Is this module intended to be used long term or it is a temporary fix? The download contains a patch for taxonomy.module which is rather dubious. It also only includes a .mysql but not a .pgsql file. I am hesitant to implement this module with it's new database requirements if the functionality is being considered for inclusion in the core in the future, even though it is needed now.

Comments

grantbow@civicspacelabs.org’s picture

Tangent, good questions.

This was the only module I found that provided true private forums. After I tried it I had to (unfortunately) disable it. A few things have improved since I tried it a few weeks ago. I also think that the security node access features might need to settle down a bit. It's hard to add security to any software product when it wasn't designed with advanced security in mind from the beginning. This module almost gives true private forum capability based on roles, an often requested feature.

I found that the node level security and these role based securities had strange interactions. I also found that despite limiting access to direct viewing, access via search and archives was still provided to supposedly private content.

This module seems like the right approach, but it needs some attention and care. I hope pyromanfo (taxonomy_access maintainer) and the core developers weigh in on this.

tangent’s picture

Providing security with a module is doomed to failure unless the module is well written (covering all access to content) and, even more importantly, maintained. This is why it needs to be in the core featureset.

Hopefully this isn't long in coming.

Steven’s picture

Drupal 4.5 was coded so that the access hooks are inside core, but the specific rules are module-controlled. The current system is watertight when it comes to content. As far as I know there are only side-effects such as people still being able to view disallowed taxonomy categories, just that they won't see the content in it.

Also, the plan /is/ to have at least one or two access modules in Drupal core in the future, however we will only do this when the modules have matured enough.

sulleleven’s picture

this module is working wonderfully for me. I dont have any other access/security modules installed.
i have not been able to slip into any restricted content... except as mentioned here, that query results list all items whether you have access or not...though you cannot open and view those node items.

so except for that caveat (easily fixable, but may result in slower queries), this thing purrs.

it should and likely will be drupaL core soon.

grantbow@civicspacelabs.org’s picture

Seeing the subjects is not water tight at all.

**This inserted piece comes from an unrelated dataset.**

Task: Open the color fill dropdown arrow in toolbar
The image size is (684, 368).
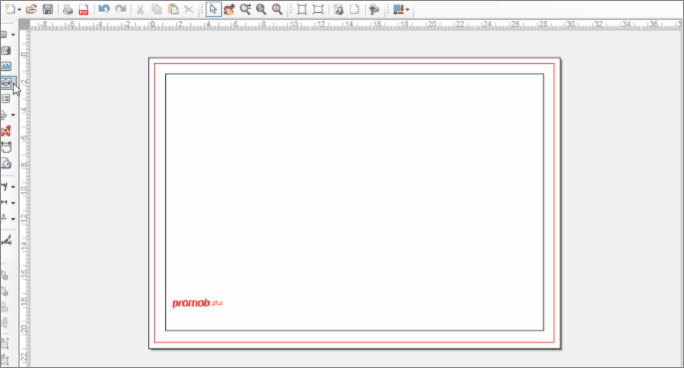Action: 407,10
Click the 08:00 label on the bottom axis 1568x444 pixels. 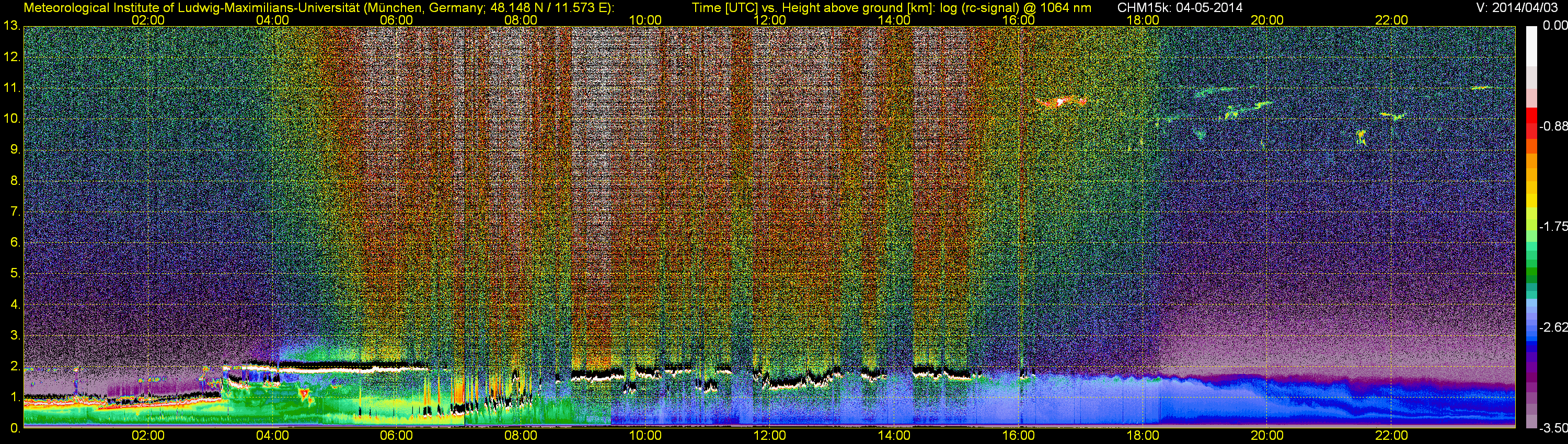click(521, 436)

Things like Search and Archive, anything that provides alternative access to content needs to be very sensitive to security settings. For now the most conservative approach is either a separate Drupal site for truly private content or not allowing any private content into Drupal at all. Any module that accesses the tables directly (not through an API) can easily break carefully laid security precautions. Adding security to a product relatively late in it's development life span is very non-trivial and will take much more work and testing.